Groupe d’études et de recherche en analyse des décisions

Control of inhomogeneous dynamic ensembles

Jr-Shin Li Washington University in St. Louis, États-Unis

Jr-Shin Li

Présentation sur YouTube

Natural and engineered systems that consist of populations of isolated or interacting dynamical components exhibit levels of complexity that are beyond human comprehension. These complex systems often require an appropriate excitation, an optimal hierarchical organization, or a periodic dynamical structure, such as synchrony, to function as desired or operate optimally. In many application domains, e.g., neurostimulation in brain medicine and nuclear magnetic resonance spectroscopy and imaging in quantum control, control and observation can only be implemented at the population level, through broadcasting a single input signal to all the systems in the population and through collecting aggregated system-level measurements of the population, respectively. These limitations give rise to challenging problems and new control paradigms involving underactuated manipulation of dynamic ensembles. This talk will address theoretical and computational challenges for manipulation and targeted coordination of ensemble systems arising in diverse areas at different scales. Both model-based and data-driven methods for learning, computation, and control of collective behavior and dynamic patterns in ensemble systems will be presented. Practical control designs, including synchronization waveforms for pattern formation in complex networks and optimal pulses in quantum control, will be illustrated along with their experimental realizations.
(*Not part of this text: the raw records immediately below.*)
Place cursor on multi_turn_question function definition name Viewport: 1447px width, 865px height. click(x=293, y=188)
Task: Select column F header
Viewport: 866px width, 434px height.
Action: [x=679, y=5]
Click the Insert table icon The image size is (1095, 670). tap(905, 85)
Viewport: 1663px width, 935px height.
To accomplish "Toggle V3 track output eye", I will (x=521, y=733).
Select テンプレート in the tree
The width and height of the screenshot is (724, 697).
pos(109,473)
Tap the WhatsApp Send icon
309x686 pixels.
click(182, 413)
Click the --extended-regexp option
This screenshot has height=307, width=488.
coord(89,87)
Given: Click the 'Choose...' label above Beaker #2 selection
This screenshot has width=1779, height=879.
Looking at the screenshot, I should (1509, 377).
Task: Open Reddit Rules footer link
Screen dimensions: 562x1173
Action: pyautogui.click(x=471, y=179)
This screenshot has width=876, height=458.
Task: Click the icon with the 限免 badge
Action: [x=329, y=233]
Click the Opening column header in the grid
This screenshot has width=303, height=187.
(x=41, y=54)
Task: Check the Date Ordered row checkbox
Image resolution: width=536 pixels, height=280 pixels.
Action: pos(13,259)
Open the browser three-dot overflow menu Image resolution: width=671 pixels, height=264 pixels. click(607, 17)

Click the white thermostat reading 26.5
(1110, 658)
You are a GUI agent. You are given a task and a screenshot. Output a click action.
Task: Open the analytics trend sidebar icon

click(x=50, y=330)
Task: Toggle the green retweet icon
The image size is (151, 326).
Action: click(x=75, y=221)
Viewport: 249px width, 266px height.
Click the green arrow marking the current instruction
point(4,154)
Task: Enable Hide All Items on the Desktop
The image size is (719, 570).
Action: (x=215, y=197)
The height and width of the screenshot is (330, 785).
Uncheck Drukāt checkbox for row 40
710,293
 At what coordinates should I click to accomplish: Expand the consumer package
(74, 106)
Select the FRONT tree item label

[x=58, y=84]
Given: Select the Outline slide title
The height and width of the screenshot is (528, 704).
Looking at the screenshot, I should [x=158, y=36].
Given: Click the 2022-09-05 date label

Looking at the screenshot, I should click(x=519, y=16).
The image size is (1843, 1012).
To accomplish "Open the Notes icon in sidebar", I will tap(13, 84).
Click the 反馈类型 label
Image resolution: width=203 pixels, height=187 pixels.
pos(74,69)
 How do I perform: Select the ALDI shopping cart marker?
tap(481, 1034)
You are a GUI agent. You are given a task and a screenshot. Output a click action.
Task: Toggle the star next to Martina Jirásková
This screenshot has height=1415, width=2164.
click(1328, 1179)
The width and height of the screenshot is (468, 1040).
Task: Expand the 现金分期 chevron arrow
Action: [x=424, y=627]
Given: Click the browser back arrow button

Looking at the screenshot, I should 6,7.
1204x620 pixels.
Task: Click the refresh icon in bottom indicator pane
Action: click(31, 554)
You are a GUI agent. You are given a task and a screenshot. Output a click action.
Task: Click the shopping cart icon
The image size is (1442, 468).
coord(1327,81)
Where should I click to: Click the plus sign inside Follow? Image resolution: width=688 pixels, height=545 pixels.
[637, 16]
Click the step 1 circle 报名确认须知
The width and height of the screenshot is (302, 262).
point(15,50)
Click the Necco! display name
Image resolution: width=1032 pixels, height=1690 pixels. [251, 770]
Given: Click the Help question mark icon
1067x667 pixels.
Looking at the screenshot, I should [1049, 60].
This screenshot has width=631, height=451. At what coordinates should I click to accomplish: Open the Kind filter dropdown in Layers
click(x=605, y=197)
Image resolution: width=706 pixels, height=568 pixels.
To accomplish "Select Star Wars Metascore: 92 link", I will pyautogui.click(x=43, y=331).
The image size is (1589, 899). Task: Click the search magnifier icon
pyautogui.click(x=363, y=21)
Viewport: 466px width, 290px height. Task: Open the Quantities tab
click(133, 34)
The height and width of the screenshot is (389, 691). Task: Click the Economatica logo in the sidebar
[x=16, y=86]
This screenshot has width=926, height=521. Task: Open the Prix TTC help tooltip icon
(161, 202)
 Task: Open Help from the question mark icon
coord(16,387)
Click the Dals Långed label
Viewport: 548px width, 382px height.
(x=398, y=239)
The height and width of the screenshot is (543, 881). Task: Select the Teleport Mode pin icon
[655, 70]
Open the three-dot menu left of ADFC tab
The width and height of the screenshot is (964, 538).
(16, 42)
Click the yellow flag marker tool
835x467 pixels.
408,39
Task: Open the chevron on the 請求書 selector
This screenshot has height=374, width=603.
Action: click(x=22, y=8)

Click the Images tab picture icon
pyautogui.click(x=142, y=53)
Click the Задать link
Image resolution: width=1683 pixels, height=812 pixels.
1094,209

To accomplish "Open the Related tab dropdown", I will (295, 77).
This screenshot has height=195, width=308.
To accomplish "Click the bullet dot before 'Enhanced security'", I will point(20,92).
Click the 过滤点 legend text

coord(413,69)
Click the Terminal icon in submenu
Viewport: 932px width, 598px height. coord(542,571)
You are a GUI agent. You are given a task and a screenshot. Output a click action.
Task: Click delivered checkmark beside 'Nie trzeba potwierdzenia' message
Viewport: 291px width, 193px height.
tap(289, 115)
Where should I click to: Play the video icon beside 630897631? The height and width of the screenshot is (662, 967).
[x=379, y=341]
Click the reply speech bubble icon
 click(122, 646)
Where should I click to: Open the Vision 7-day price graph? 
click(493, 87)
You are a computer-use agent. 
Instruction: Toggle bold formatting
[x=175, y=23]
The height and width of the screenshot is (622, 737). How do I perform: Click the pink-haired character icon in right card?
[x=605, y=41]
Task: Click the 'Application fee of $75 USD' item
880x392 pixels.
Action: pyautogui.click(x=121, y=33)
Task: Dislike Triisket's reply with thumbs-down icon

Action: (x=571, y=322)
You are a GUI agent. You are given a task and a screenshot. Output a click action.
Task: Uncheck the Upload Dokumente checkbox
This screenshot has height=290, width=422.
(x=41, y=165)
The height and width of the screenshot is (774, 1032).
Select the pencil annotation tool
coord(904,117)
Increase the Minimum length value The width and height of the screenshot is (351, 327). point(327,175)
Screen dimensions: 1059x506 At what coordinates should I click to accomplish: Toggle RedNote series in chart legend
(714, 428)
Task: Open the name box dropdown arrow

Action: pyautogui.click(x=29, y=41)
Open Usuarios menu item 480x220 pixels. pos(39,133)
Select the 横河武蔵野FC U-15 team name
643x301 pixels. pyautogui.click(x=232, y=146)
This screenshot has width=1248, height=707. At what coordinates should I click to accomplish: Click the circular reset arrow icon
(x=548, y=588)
Biography: Dr. Jr-Shin Li is Professor of Systems Science and Mathematics in the Department of Electrical and Systems Engineering at Washington University in St. Louis, where he also holds a joint appointment in the Division of Biology & Biomedical Sciences (DBBS) since he joined Washington University in 2006. Dr. Li received his B.S. and M.S. from National Taiwan University, and a Ph.D. in Applied Mathematics from Harvard University in 2006. His research interests lie in the areas of systems, computational, and data sciences, and their applications to biology, neuroscience, quantum physics, brain medicine, and public health. He is a recipient of the NSF Career Award in 2008 and the AFOSR Young Investigator Award in 2010. He is currently Associate Editor of the SIAM Journal on Control and Optimization (SICON) and the IEEE Transactions on Control Systems Technology (TCST).